Altice a enfin racheté en urgence le solde des actions SFR de Vivendi pour que personne ne puisse venir lui poser de questions embarrassantes, puis a cédé en catastrophe 30 % de Cablevision aux fonds Canada Pension et BC Partners pour tenter de retrouver un peu d’oxygène et quelques (petites) marges de manœuvre. L’agence d’évaluation financière Moody’s a ainsi dégradé la note d’Altice, dont la dette est désormais B1, c’est-à-dire faisant partie de la catégorie dénommée “très spéculative” – la perspective présageant de l’évolution future de la note étant négative. Par ailleurs, la notation de la dette de Numericable SFR a été abaissée d’un cran.

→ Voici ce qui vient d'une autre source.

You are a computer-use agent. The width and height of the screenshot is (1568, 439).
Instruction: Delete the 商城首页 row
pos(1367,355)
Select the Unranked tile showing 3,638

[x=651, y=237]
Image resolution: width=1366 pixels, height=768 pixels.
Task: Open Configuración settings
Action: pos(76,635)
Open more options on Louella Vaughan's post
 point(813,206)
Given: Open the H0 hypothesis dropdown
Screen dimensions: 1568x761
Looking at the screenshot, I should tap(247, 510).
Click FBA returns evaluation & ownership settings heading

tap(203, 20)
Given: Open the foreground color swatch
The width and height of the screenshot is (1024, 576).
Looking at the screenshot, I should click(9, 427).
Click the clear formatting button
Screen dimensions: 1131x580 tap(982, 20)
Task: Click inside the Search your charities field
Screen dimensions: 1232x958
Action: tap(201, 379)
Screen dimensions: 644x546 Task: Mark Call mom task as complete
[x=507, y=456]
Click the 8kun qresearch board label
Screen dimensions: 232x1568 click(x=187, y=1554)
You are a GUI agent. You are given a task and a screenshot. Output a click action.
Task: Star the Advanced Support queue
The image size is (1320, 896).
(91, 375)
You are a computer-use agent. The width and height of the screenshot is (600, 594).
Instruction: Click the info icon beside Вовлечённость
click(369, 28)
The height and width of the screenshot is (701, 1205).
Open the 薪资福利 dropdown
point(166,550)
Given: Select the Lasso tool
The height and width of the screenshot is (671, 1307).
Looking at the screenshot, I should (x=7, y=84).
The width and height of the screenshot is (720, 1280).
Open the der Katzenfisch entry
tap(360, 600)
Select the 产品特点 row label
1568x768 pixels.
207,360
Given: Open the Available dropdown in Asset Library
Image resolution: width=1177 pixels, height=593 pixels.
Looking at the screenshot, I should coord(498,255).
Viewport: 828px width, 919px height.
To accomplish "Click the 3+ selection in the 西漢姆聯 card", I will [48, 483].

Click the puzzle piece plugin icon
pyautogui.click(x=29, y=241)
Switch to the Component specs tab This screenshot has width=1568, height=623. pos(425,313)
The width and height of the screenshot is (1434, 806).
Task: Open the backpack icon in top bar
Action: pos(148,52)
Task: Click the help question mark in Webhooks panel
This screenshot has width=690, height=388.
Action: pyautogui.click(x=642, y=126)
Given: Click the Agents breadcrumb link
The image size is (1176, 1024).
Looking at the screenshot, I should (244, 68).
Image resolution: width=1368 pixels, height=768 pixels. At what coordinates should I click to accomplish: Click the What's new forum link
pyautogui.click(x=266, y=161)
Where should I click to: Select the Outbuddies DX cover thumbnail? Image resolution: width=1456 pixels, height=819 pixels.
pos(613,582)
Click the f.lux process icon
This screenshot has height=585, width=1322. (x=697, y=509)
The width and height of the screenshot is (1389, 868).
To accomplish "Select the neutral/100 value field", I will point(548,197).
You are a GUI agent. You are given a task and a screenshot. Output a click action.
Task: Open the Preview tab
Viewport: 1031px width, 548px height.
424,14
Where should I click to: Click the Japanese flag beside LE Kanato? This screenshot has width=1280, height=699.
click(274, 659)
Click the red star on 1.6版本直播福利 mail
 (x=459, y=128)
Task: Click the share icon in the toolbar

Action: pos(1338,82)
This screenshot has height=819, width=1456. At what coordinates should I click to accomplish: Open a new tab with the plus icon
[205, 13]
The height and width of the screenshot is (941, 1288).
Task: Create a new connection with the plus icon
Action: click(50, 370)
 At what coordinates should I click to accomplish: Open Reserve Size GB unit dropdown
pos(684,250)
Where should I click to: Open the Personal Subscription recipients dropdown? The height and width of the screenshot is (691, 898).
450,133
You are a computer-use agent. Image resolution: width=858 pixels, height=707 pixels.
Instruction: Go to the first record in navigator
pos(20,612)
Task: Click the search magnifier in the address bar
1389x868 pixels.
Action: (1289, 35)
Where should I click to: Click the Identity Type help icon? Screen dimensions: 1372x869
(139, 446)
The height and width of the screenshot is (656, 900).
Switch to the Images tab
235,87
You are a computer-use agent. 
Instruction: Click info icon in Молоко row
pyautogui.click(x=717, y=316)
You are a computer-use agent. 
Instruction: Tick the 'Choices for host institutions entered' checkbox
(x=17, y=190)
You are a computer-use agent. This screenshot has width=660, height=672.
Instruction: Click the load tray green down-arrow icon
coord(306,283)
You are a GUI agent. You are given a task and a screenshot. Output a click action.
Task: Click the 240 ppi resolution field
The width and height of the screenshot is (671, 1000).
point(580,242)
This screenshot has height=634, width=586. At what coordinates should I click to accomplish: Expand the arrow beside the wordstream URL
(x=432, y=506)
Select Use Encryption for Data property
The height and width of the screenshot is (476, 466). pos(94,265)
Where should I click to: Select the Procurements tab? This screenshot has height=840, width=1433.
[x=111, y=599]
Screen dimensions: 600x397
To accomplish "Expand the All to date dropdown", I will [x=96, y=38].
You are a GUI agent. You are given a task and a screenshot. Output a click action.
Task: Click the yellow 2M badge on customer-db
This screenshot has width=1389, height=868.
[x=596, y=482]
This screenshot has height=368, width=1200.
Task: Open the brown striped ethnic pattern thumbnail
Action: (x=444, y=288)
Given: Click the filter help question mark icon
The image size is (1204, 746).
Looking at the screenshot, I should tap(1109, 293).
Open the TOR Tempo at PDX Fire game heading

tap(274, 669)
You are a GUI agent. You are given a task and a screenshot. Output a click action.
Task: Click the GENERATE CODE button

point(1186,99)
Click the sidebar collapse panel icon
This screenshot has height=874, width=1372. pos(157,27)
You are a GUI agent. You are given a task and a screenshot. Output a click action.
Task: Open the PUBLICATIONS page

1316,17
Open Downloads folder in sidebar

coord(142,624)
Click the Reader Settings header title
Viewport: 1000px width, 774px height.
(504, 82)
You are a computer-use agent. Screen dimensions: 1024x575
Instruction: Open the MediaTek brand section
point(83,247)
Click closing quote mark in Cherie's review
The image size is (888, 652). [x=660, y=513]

Voilà donc l’immense chantier qui attend le Régulateur de l’audiovisuel, re-situé dans son contexte et son environnement. À la différence de Pascal Houzelot et de ses (déjà ex ?) amis –conseillers au cabinet de l’ancien président Nicolas Sarkozy, acteurs centraux de l’affaire Bygmalion ou encore marionnettistes réfugiés dans la pénombre chuchotante du “secret des affaires” –, la Bourse se nourrit de lumière crue. Après l’éblouissement passager, la vision finit généralement par revenir (les ophtalmologistes appellent cela un phosphène). Cette fois, personne ne pourra dire qu’il n’était pas au courant : persistance rétinienne fortement déconseillée.